We can also represent the range of all the values of x mathematically as (-inf, -2)U(-1,4)U(6, 8).

Let us now move to the next example.

Example 4

Find the range of values of a such that $$(a-2)^2 (10-2a) (7+a)^3 > 0.$$

Solution

Now, is $$(a-2)^2 (10-2a) (7+a)^3$$ written in the form of $$(x {\pm} a)(x {\pm} b)(x {\pm} -c)… >=< 0?$$
• No, right?
o We have (10-2a) and (7+a) in the expression.
o However, (7+a) is same as (a+7).

• So, to get the above form, we can multiply by a negative sign and write the above inequality as:
o $$(a-2)^2 (2a-10) (a+7)^3 < 0$$
o Or, $$2(a-2)^2 (a-5) (a+7)^3 < 0$$
o Now, can 2 change the sign of the inequality?
 No, right?
 As we already discussed that change in the number of negative sign only changes the sign of the inequality.
 And, 2 is a positive number.
 Therefore, we can discard 2.
o So, the range of values of a for $$(a-2)^2 (a-5) (a+7)^3 < 0$$ and for $$(a-2)^2 (2a-10) (a+7)^3 < 0$$ will be same.

• So, let us find the range of a for $$(a-2)^2 (a-5) (a+7)^3 < 0$$
o Now, again, can $$(a-2)^2$$change the sign of the inequality?
:::
### [TASK TO COMPLETE]
In the worked example on inequalities, why can the factor 2 be discarded from the inequality? The lines given after the text play no role here.

### [PROVIDED DATA]
:::
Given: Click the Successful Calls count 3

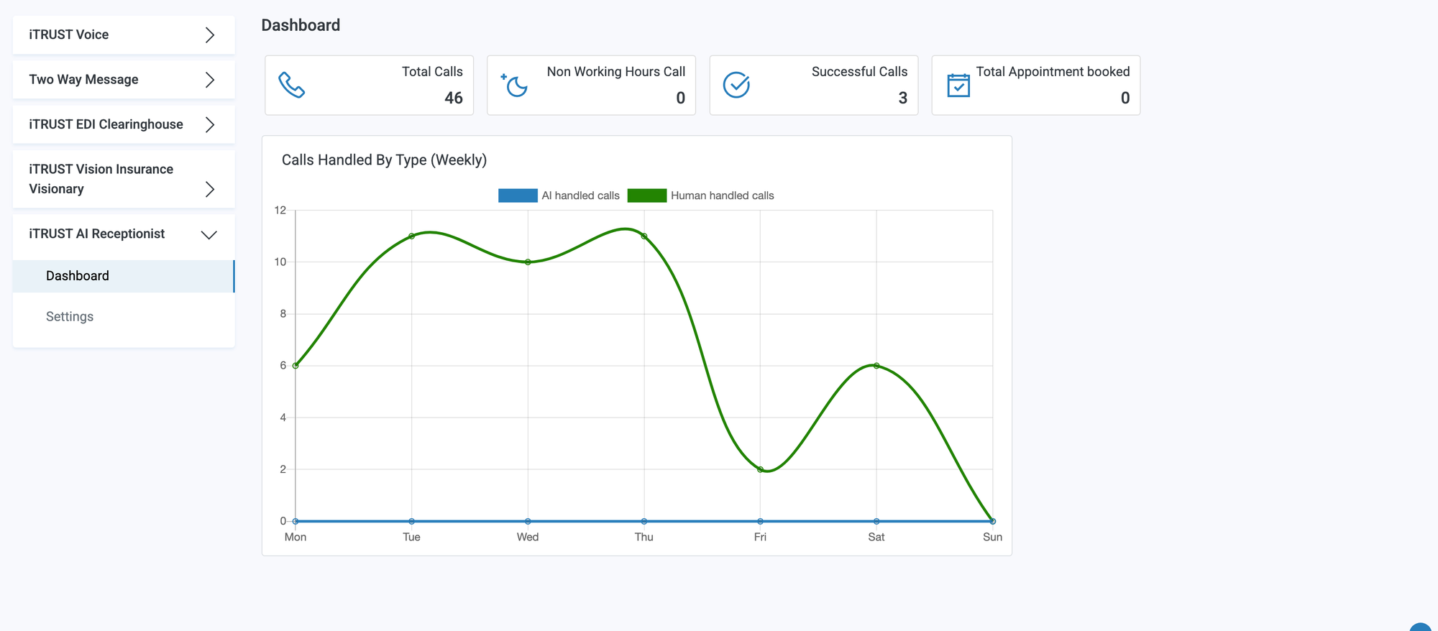Looking at the screenshot, I should 902,98.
:::
### [ANSWER FOR THE TASK]
Because 2 is a positive number, and only a change in the number of negative signs changes the sign of the inequality.